Sunday, July 11, 2010

More Biennale

The 17th Sydney Biennale is entitled ‘The Beauty of Distance: Songs of Survival in a Precarious Age’.

Liu Jianhua’s Container Series (2009), intrigued me from a distance, I saw vessels filled to the brim with blood I excitedly walked over and imagined my foot steps creating ripples in the pools, but as I drew closer I was struck calm by their stillness.

Yamaguchi Akira’s work combines the techniques and imagery of classical Japanese painting with contemporary urban realism. At first it is difficult to distinguish these works from the traditional paintings they draw on, by investing interest reveals the contemporary icons within the landscape.

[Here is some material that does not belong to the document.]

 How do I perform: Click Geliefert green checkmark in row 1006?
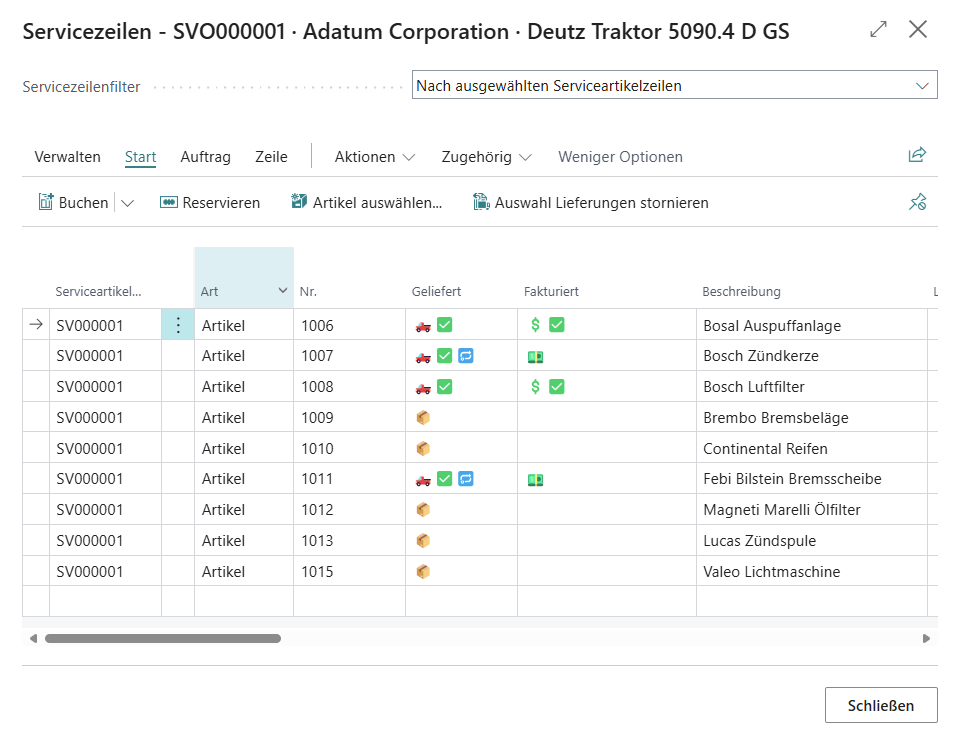click(445, 325)
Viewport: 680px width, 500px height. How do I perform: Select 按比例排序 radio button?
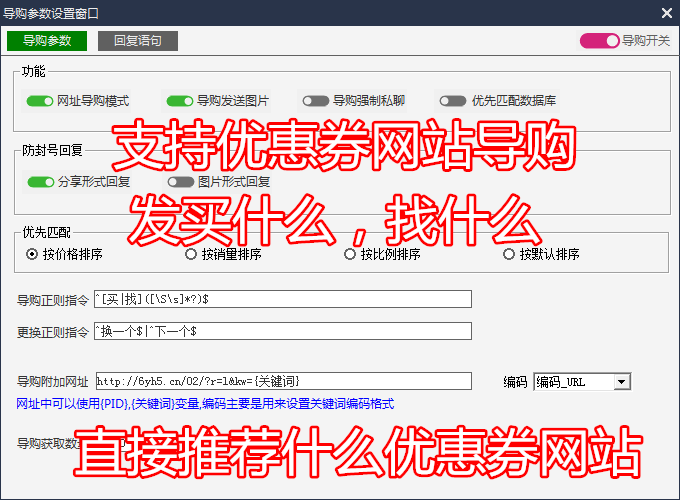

Wang Qingsong’s photographic work Debacle (2009) has the characteristics of a modernist painting. The hand painted advertising posters cover an entire wall. The posters are faded pastels colours and the corrugated iron ripples add an extra texture.

Raqib Shaw’s painting The mild-eyed melancholy of the lotus eaters III (2009-10) draws in the viewer with its intense decoration and textile influences. So much, so that in fact this initially distracts the viewer from the actual imagery, the viewer is already invested within the painting when it reveals the imagery of highly erotised anthropomorphised animals and mythical creatures.

Louise Bourgeois ECHO (2007) is a suite of seven bronze sculptures which stand like tall desert birds, like many of the works seen in the biennale the encounter with these works tricks and transforms your perception several times. Once you realise they are cleverly considered and constructed items of clothing stretched and sewn together, you see the phallic and maternal themes the sculptures reveal their material and there literal strength can be admired.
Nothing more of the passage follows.